I am quite impressed by the palm implementation in Linux/KDE, Kpilot worked without a glitch up to now (however, occasional problems even resulting in data loss have been reported elsewhere). Kontact is synchronised automatically.
What Kpilot can't do is install programs on the Palm's SD card. This is possible with the pilot-link library, to be precise, pilot-xfer. Although Kpilot seems to build on pilot-link, the library has to be installed separately to be used from command-line. However, pilot-link is available from the main SuSE-repository.

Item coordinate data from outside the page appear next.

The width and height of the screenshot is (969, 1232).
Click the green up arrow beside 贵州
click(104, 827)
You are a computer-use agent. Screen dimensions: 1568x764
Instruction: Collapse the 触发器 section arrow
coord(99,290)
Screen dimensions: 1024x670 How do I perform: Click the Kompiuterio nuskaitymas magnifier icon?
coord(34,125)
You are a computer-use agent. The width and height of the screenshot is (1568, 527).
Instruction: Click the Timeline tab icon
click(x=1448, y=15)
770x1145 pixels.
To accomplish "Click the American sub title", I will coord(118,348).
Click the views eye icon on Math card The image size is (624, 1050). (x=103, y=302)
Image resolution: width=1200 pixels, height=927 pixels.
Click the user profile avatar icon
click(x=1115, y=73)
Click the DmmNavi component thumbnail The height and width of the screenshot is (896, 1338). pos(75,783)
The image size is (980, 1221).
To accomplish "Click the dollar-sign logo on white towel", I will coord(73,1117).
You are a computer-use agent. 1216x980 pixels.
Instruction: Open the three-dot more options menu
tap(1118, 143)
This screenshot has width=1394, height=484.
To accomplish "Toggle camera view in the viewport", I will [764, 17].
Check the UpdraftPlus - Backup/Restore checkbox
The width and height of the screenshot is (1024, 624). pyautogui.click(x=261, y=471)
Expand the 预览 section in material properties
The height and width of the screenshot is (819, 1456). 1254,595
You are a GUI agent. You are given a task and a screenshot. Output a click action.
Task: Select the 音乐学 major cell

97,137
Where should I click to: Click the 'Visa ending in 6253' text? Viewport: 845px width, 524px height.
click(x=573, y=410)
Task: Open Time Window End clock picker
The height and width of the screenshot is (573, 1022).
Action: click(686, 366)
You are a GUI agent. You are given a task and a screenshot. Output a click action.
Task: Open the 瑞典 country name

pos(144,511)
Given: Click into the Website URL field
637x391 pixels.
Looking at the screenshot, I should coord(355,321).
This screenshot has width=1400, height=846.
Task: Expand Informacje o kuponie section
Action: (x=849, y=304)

Do the following to install to SD (taken from the pilot-xfer man page):
Shut down Kpilot.
Press the HotSync button.
avocadohead@tisiphone:~/misc._soft/palm> pilot-xfer -p /dev/pilot -i teapot_en.prc -D /Palm/Launcher
Listening for incoming connection on /dev/pilot... connected!
Installing 'teapot_en.prc' ... (77738 bytes) 75 KiB total.
Thank you for using pilot-link.
I will certainly never let my tea brew too long again ;-).
According to its extremely useful man page (check out the other usage examples!), pilot-xfer is the "swiss-army-knife of the entire pilot-link suite". The -p option specifies the port (note: /dev/pilot exists only on HotSync), -i is of course the install option, and -D lets you choose the directory. I don't know much about Palm OS directory structure handling, but apparently the /Palm/Launcher folder on the card is recognised as a root dir.
N.B.: If this isn't working, try installing FileZ on your palm, install to main memory and shift your apps inside Palm OS. Or take an external card reader and transfer the file directly to the Palm/Launcher dir on your SD card.